I'm sure it would have taken at least three such angels to wake me up, until I had "slept out," after our long afternoon in the castle, and later in the town. I went to bed early and slept ten hours. We hadn't to start immediately, as our drive for the day wasn't long, so I proposed to Aunt Mary that we should breakfast in our rooms and then go out for a morning walk. The breakfast idea appealed to her; not so the walk, and accordingly I had to go alone. I had no plan except perhaps to buy a souvenir or two; but in the crooked street leading up to the castle I met Brown. He was reading a notice on the great gateway, directing strangers to some excavations lately made. He took off his cap at sight of me, and I asked him if he thought the excavations would be worth seeing. He had heard that they were, and I said that I should be glad if he would show me how to go to the place. I didn't like wandering about by myself. Everything is so horrid that one does by oneself in a strange country, and then if Brown isn't useful in one way he always proves to be in another. So he obeyed, of course, walking not too close, as if to let me see that he recognized the distance between us. I've often noticed him do that if we have to go anywhere together on foot, and I think it's rather nice of him, don't you? Just a little pathetic too, maybe. Anyhow, it seems that way to me, for he really ought to have been a gentleman. It's such a waste of good material, the Lord using him up for a chauffeur when any common stuff would have done for that.

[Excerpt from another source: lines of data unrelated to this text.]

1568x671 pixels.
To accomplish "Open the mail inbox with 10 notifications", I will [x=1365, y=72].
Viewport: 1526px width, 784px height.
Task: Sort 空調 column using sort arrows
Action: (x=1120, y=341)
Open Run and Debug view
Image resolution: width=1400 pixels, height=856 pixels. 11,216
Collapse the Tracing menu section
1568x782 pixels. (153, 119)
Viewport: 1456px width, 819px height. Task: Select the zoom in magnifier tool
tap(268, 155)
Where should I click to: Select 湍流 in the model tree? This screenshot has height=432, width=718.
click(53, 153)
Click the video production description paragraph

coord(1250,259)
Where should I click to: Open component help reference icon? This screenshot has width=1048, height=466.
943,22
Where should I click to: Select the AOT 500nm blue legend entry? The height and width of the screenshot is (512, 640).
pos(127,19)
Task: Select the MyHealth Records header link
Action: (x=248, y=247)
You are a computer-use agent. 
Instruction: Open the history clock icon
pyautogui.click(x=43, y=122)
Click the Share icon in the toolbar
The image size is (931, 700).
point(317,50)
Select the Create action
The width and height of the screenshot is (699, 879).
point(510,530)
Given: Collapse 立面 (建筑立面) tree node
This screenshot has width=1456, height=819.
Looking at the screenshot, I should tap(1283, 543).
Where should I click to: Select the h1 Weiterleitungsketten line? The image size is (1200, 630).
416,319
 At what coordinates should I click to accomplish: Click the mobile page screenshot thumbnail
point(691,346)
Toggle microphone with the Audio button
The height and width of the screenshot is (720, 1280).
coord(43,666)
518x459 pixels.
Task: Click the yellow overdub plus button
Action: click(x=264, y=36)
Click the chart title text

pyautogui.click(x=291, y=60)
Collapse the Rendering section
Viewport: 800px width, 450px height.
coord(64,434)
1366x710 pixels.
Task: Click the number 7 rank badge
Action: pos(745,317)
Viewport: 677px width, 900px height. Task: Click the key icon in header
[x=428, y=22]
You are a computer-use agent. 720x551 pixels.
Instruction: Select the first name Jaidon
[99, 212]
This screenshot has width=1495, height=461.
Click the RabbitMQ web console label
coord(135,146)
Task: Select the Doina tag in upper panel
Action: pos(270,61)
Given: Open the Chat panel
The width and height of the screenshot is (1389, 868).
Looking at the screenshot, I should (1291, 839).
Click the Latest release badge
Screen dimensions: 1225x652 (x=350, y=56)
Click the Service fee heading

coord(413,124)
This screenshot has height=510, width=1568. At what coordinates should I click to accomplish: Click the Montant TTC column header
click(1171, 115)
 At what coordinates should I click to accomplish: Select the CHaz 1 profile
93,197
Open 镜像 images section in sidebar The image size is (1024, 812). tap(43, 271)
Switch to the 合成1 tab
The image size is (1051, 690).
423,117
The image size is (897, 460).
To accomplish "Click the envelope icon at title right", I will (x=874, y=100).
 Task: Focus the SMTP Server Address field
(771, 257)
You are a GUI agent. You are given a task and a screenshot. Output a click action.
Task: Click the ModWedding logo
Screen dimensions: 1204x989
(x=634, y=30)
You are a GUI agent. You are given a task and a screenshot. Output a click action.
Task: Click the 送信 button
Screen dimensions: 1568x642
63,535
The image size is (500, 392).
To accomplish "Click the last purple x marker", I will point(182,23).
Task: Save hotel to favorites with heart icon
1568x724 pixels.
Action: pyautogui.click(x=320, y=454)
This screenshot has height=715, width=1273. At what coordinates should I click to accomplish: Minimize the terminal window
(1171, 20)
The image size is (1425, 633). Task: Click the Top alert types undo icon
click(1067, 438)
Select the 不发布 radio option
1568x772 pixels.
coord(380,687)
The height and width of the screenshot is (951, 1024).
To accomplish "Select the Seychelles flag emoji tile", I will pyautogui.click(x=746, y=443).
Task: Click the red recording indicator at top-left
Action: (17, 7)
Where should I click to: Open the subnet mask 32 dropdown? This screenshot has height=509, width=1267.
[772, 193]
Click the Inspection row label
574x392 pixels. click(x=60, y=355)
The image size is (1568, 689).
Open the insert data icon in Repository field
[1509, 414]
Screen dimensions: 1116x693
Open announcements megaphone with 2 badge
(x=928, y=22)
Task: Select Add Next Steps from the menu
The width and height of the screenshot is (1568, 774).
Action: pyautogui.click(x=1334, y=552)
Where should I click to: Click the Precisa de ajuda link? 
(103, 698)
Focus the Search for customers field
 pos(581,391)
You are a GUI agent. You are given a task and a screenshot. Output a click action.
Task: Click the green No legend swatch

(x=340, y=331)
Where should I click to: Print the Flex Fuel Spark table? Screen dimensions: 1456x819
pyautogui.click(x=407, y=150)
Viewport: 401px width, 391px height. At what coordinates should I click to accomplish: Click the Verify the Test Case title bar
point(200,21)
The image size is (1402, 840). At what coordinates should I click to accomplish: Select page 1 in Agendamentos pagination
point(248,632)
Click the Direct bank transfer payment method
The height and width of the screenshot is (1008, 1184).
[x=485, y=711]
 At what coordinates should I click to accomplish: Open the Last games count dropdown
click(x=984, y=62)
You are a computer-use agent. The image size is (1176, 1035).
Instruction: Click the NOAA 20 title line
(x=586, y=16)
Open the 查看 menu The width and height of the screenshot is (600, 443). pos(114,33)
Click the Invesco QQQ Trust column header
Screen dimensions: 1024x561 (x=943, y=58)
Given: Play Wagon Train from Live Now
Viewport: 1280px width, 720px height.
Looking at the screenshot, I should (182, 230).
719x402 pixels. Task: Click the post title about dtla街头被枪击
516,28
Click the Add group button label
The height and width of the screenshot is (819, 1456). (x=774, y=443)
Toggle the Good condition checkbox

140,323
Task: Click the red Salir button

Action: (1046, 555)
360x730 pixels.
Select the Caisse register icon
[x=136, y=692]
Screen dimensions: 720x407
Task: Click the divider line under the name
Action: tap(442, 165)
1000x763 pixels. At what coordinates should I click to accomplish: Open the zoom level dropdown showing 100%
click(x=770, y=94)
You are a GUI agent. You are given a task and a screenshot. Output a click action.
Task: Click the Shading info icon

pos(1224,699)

Well, we went on a short distance until we saw a tiny cottage in a wild-looking garden at the foot of the huge fortress walls. We rang a gate-bell, when another notice told us we'd got to the right place, and a little, smiling woman came out to welcome us. "Oh, yes!" said she volubly. She would show us the excavations, and we would find them as interesting as anything we could see in Loches. Already it was easy to see that in her, at least, we had found something interesting. She had the nicest, brightest old face, and she poured out upon us a kind of benign dew of conversation. She introduced herself as Madame César; always talking and explaining, she lighted a candle, led us to the mouth of an egg-shaped subterranean path, and bowed us down. She went, too, down the steep steps, telling how this passage and many ramifications of it had been discovered only recently, most of the excavations having been the work of her husband. It was supposed that an underground gallery led a long way from Loches to some distant spot, so that people could come and go to the castle unseen, and so that the fortress could secretly receive provisions if it were besieged. All sorts of things had been found in the passages-rosaries, and old, old books, and coins, and queer playing-cards; and some of the best of the relics she had in her own cottage. We stopped to see them afterwards, and she reeled forth yards of history in the most fascinating and vivacious manner, accompanied by dramatic gestures, almost worthy of Sara Bernhardt. I suppose she must have been down in the excavations oftener than she could remember, but you would have thought it was perfectly new to her, and she was seeing it for the first time. She gave us a rose each to remember her by, and oh!-wasn't it comic, or tragic? which you will-she quite misunderstood things, and suggested that I should put Brown's rose in his leathery buttonhole. He and I both pretended not to hear, but I felt embarrassed for a minute. Nevertheless, I wouldn't have missed Madame César and her excavations for a good deal.